This is a fun TR but scary for those who lead it. The first fifty feet are R/X rated on small and very pumpy crimpers.
Start 15' right of Horseman, just right of Apoplexy and climb a very thin vertical seam and a virtually blank face to the right-facing corner up above to the double-bolt anchor.
The Uberfall area
BETA PHOTO: gear on the lower half
|By Denis O'Connor|
May 13, 2009
The protection is not all that bad. It's comparable to Apoplexy (photo above). The first two placements are the same as Apoplexy, the next one is a shaky sideways stopper that might be useless, and the one above that is what I thought (hoped?) was a pretty good C3 placement.
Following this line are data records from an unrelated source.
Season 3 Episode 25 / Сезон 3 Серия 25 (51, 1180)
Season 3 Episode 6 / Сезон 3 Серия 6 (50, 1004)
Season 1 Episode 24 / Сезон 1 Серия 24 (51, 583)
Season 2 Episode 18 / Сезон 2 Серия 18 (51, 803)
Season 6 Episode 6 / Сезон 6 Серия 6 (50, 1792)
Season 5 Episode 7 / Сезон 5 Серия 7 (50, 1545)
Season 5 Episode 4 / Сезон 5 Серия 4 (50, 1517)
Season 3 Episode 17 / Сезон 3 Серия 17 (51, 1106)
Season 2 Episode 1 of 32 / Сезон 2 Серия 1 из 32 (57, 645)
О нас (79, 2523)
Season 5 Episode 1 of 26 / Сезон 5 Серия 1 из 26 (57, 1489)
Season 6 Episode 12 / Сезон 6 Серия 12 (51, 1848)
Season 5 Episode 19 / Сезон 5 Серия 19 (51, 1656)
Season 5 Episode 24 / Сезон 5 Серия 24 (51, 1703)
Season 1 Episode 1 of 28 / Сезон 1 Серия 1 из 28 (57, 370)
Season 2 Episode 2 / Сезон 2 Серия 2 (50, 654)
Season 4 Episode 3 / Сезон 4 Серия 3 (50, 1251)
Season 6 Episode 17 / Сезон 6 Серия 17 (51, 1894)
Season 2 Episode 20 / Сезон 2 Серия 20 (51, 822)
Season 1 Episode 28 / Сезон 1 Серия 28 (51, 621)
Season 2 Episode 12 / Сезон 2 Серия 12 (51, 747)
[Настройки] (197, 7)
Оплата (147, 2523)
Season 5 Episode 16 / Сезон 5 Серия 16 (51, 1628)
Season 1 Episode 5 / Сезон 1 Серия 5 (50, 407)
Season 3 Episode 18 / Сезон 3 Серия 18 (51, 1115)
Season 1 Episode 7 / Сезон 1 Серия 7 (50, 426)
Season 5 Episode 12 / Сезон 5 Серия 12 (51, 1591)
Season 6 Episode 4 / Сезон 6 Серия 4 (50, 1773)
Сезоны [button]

There is a long runout above that cam, but the moves get easier the higher you go.
That's not to say it wouldn't be scary to onsight it (I didn't dare), but it is leadable.
|By Jonathan Clark|
From: Philadelphia, PA
Aug 9, 2010
rating: 5.10 R
Well, I did lead it onsight. The first two placements are not on Apoplexy. They are in the same horizontal, but directly below the super thin crack. The protection through the crux is poor to non-existent. I got a #1 or #2 BD micro nut in before the sequence, but it wouldn't be worth much more than a hang. If you blew it going through the crux you would most likely deck from 25+ feet.
|By Jaysen Henderson|
Mar 21, 2011
I tr'd this after leading apoplexy, couldn't imagine leading it untill the top sections after the face climbing. crux was definitely low and the near the top is amazing, if there was more placements for pro it would definitely be a classic.
Apr 22, 2012
A favorite variation of mine is to start on Apoplexy, do the scary flake, then angle rightwards to hit Coronary above its crux. The upper corners of Coronary are terrific to lead, in the 5.7 or 8 range I think. And it's a straight shot to the bolts this way.
|By Dana Bartlett|
Apr 24, 2012
The protection is not all that bad.
I lead this on sight; the protection is all that bad. Protection comparable to Apoplexy? That's a joke.
From: Colorado Springs, Colorado
Sep 18, 2012
Very sequency at the crux. Would be a super stiff onsight.